Records from a data collection:
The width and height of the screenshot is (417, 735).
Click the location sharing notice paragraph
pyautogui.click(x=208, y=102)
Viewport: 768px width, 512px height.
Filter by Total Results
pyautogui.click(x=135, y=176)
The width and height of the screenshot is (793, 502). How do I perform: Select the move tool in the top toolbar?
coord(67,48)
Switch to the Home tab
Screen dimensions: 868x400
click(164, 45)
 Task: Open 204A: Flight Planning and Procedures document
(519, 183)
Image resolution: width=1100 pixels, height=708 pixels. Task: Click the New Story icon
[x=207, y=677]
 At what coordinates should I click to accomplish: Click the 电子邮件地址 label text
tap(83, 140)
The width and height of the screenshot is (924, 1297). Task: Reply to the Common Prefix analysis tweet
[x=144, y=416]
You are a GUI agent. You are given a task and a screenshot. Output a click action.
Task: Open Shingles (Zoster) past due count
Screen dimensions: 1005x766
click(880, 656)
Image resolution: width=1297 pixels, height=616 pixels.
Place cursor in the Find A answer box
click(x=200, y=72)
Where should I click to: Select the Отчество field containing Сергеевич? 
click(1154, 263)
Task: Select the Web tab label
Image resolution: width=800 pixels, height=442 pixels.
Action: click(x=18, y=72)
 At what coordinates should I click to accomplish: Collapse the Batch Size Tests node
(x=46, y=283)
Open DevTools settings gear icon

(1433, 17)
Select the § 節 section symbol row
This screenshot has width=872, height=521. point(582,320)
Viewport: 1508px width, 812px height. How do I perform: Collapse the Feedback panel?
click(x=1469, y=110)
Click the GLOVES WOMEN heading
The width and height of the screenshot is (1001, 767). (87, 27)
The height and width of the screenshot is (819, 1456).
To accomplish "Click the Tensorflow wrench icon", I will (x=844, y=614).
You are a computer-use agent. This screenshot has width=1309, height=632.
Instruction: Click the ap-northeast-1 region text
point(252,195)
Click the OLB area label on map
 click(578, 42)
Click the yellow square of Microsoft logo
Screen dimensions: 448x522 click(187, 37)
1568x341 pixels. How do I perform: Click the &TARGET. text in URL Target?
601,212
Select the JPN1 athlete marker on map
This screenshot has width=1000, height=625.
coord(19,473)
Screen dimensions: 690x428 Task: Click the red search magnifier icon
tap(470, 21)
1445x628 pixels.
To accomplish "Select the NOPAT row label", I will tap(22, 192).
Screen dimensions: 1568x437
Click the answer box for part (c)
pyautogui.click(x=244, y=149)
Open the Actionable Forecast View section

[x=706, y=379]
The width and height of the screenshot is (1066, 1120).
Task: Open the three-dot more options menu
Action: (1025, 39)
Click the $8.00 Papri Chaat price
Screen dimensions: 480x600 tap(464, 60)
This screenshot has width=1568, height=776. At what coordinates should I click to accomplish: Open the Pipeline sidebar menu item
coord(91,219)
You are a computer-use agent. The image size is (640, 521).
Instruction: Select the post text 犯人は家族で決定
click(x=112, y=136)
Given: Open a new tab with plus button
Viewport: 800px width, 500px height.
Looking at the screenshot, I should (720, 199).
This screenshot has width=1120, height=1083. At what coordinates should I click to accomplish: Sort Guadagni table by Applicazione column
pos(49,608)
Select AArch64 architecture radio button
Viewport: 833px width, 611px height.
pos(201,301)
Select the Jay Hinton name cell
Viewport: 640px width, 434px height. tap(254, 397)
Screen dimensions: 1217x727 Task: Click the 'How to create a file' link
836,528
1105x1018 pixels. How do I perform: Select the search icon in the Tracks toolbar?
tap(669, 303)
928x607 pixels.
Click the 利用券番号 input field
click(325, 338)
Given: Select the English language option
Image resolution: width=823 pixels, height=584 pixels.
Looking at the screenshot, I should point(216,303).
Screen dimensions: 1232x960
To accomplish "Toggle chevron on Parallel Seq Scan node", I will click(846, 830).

**What you are asked to do:** Once you find the line with "Viewport: 1508px width, 812px" in the entries above, output it and each line after it up to and including the line with "Select the JPN1 athlete marker on map", and nothing else.

**Reply:**
Viewport: 1508px width, 812px height. How do I perform: Collapse the Feedback panel?
click(x=1469, y=110)
Click the GLOVES WOMEN heading
The width and height of the screenshot is (1001, 767). (87, 27)
The height and width of the screenshot is (819, 1456).
To accomplish "Click the Tensorflow wrench icon", I will (x=844, y=614).
You are a computer-use agent. This screenshot has width=1309, height=632.
Instruction: Click the ap-northeast-1 region text
point(252,195)
Click the OLB area label on map
 click(578, 42)
Click the yellow square of Microsoft logo
Screen dimensions: 448x522 click(187, 37)
1568x341 pixels. How do I perform: Click the &TARGET. text in URL Target?
601,212
Select the JPN1 athlete marker on map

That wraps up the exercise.